Question 1
In terms of bonds, what is “reinvestment risk”?
a) Change in price due to changes in interest rates.
b) Risk of investing funds in debt of questionable credit quality.
c) Uncertainty concerning rates at which cash flows can be reinvested.
d) None of the above.
Question 2
If yield-to-maturity (YTM) is greater than the coupon rate (CPN) of a bond, then the bond price will be:
a) Greater than par or face value.
b) Less than par or face value.
c) Equal to par or face value.
d) Not enough information to answer the question.
Question 3
Suppose a bond is trading at a premium to par or face value. This bond’s yield-to-maturity (YTM) is:
a) Greater than the coupon rate (CPN) of the bond.
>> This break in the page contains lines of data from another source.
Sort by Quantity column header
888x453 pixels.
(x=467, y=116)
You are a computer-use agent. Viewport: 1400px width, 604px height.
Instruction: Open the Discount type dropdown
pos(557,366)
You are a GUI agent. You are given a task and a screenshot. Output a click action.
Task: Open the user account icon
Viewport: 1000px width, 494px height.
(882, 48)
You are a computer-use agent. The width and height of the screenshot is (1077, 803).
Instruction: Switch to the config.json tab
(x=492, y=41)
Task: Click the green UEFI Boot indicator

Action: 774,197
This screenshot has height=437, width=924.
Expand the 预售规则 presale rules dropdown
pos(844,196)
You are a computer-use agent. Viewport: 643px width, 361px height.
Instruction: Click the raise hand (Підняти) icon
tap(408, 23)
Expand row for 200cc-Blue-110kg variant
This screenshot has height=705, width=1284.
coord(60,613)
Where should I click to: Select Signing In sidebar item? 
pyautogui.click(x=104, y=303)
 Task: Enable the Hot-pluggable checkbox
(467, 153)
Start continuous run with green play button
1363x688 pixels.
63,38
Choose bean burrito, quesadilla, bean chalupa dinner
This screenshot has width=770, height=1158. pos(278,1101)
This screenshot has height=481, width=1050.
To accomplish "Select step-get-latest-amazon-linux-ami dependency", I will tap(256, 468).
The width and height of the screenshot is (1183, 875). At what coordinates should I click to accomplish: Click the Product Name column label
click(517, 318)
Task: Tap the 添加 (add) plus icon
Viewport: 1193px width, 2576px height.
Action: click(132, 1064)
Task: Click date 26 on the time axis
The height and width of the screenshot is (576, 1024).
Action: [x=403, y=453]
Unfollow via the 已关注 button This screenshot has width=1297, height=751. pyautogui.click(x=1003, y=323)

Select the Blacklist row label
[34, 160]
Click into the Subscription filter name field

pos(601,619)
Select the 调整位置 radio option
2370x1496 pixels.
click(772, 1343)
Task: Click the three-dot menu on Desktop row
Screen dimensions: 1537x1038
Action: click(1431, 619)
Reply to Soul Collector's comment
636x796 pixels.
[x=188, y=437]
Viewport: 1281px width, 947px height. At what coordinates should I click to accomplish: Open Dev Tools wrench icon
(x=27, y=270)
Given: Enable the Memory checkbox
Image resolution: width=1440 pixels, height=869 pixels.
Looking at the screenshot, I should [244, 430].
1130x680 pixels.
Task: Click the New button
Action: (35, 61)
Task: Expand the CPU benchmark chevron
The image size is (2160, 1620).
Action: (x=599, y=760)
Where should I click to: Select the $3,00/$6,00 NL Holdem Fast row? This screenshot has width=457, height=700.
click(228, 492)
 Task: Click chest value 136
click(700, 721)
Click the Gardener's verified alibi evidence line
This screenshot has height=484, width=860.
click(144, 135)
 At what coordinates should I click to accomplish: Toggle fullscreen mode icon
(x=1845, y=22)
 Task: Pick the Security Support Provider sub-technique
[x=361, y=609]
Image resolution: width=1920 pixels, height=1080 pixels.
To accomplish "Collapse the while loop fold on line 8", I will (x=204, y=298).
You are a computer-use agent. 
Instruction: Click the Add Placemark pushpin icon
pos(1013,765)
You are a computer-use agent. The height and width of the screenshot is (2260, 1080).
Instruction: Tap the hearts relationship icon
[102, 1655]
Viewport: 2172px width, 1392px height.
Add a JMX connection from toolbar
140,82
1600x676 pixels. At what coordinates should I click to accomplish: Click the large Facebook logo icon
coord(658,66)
b) Less than the coupon rate (CPN) of the bond.
c) Equal to the coupon rate (CPN) of the bond.
d) Not enough information to answer the question.
Answer 1)
Option C is correct. Uncertainty concerning rates at which cash flows can be reinvested.
Reinvestment Risk is the risk that the Cash Flow received may be reinvested in a lower yielding security.
Answer 2)
Option B is correct. Less than par or face value.
When the YTM > coupon rate. them the Bond will trade below par as the required rateof return is not fulfilled by the coupon rate.
Answer 3)
Option B is correct. Less than the coupon rate (CPN) of the bond.
When the YTM > coupon rate. them the Bond will trade below par as the required rateof return is not fulfilled by the coupon rate.